HCMC relocating underground utilities for 2nd metro

By Gia Minh   February 19, 2024 | 05:48 pm PT
HCMC relocating underground utilities for 2nd metro
Workers relocate the underground cable system at Tao Dan Park in HCMC's District 1 to serve the construction of the metro line No.2, Feb. 19, 2024. Photo by VnExpress/Gia Minh
With contractor selection completed, the relocation of electricity and water systems has begun to make way for the construction of Ho Chi Minh City’s new metro line No. 2.

Workers began moving Tao Dan Park’s 110 kV underground cable system in District 1 on Tuesday in order to clear ground for the city’s upcoming second light rail route, the Ben Thanh – Tham Luong line.

The area will be the site for the Tao Dan underground station, one of the 10 stations for line No. 2, which runs 11 km between Districts 1 and 12, and through Districts 3, 10, Tan Binh, and Tan Phu.

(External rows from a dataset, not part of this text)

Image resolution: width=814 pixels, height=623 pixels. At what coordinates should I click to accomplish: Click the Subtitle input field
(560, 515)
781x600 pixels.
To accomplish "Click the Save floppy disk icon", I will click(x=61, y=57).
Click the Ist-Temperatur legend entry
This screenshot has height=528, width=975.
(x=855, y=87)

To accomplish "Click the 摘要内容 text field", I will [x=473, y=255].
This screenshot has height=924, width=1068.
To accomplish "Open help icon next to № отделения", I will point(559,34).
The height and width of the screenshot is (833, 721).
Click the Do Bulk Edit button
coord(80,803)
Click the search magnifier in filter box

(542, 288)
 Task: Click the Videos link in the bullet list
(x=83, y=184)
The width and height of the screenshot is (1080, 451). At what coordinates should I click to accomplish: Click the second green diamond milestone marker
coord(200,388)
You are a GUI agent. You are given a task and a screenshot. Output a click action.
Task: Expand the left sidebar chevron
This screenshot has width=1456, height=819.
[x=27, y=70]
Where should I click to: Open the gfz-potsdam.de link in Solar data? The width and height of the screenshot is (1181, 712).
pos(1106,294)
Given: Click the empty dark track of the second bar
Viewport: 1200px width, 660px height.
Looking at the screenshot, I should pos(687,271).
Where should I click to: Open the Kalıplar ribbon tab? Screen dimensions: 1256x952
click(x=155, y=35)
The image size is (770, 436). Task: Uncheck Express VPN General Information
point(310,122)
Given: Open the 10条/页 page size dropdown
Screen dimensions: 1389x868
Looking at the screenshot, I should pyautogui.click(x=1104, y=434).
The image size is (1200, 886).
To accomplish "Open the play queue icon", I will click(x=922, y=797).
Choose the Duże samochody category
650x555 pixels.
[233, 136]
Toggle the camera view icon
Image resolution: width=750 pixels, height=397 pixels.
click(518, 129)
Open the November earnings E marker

Vu Van Vinh, Director of Project Management Unit 2 at the HCMC Urban Railway Management Board (MAUR), which manages the city's metro construction, said the relocation of electricity, water, and telecommunications is being carried out simultaneously at 12 locations along the metro line. Two of them will be open-cut sections. Nine of the route's 10 stations will be underground.

The project is expected to be completed by the end of the year to prepare the clear site for the construction packages of the Ben Thanh - Tham Luong Metro in 2025.

"Line No. 2 runs through the city's central thoroughfares, where traffic density is high, so managing construction while allowing space for traffic flow will be a significant challenge," he said, adding that construction work will be primarily conducted at night.

In April last year, the government approved a delay in the project schedule in order to hire a new consultant after MAUR failed to renew an earlier contract.

MAUR had also failed to pay for lands acquired for the project, citing disagreements with district authorities, which also contributed to the delay.

The line is scheduled to be "basically completed" in 2030 instead of 2026, with the official opening planned in 2032. Originally, it was planned to be up and running by 2016.

The original $1.3-billion price tag ballooned to $2.1 billion by 2019.

So far 87% of the lands needed for the route has been acquired, with most of the remaining sites being in District 3.

The city's first metro line, after frequent and long delays, is expected to enter commercial operations this July.